Linktipp: Kirchengeschichte des Altertums

Die Geschichte des Christentums als Weltreligion beginnt mit dem Jerusalemer Apostelkonvent von 48/49 und führt uns bis an den Rand des Mittelalters. (Artikel vom September 2013)

Eine der ältesten Gemeinden, in denen es sowohl jüdische wie nichtjüdische Jesusanhänger gab, war Antiochia im antiken Syrien – heute Antakya in der Türkei. "In Antiochia nannte man die Jünger zum ersten Mal Christen," heißt es in der Apostelgeschichte (11,26) lapidar. "Christianoi" steht im altgriechischen Original, also Christianer oder Christusanhänger. Manchmal heißt es, dass diese Bezeichnung von dem heiligen Evodius oder Euodius stammt, der zu dieser Zeit – ungefähr 49 nach Christus – der zweite Bischof von Antiochia gewesen sein soll. Demnach war Petrus während einer längeren Anwesenheit der erste Bischof der Stadt; er machte Evodius zu seinem Nachfolger als er weiterzog. Das Patriarchat von Antiochia – heute beanspruchen es mehrere christliche Kirchen für sich – beruft sich bis heute auf eine Gründung durch Petrus.

Auf Petrus folgte Evodius

Vieles spricht allerdings gegen diese Theorie: Im Neuen Testament steht nichts darüber. Vielmehr ist Antiochia der Ort, an dem Paulus und nicht Petrus ein Jahr lang blieb und lehrte (Apg 13) und es kam an dem Ort zu einem Konflikt der beiden, von dem Paulus im Galaterbrief berichtet (Gal 2). Petrus habe zunächst die Taufe der Nichtjuden anerkannt, sei aber nach Kritik aus Jerusalem von ihnen zurückgewichen und dafür von Paulus gerügt und an das Apostelkonzil erinnert worden. Dass Evodius auf Petrus folgte, stammt aus der späteren Feder der Kirchenväter Eusebius von Caeserea (260/264 bis 339/340) und Ignatius von Antiochien (2. Jh. n. Chr.).

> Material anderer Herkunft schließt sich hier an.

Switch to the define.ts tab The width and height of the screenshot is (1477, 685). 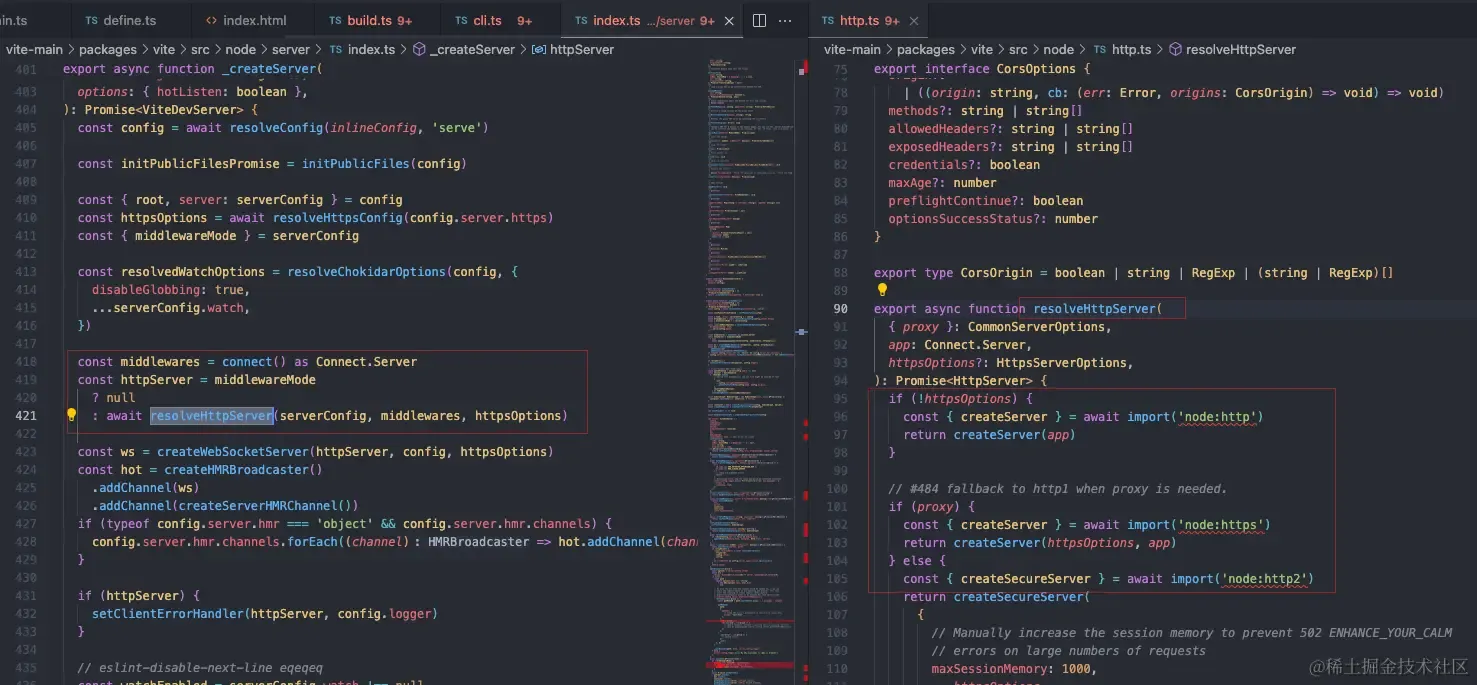click(121, 21)
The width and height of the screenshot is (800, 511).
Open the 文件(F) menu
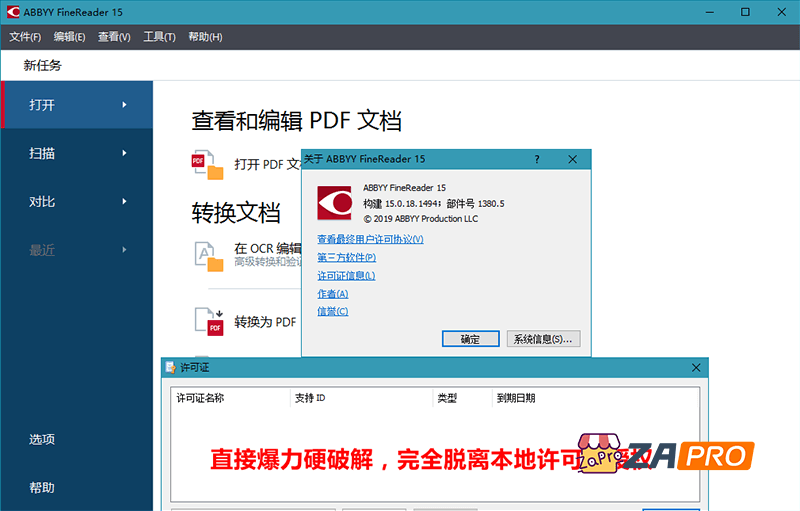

Aber auch, dass Evodius den Namen Christen "erfand", wird bezweifelt – aus einem einfachen Grund: Da die Bezeichnung bis zur Mitte des 2. Jahrhunderts selten bleibt, liege die Vermutung nahe, dass die Anhänger von Jesus Christus zunächst von außen als Christen bezeichnet wurden, bevor sie sich selbst so nannten, so der Bonner Theologe Karl-Heinz Menke im LThK. Der Name wurde erst später als geeignete Selbstbezeichnung übernommen und setzte sich dann schnell durch. "Weil es unmöglich ist, den Christennamen abzuleugnen, ohne damit Christus selbst zu verleugnen, wurde die Selbstbezechnung 'Christ' zum Bewährungskriterium in der Verfolgung."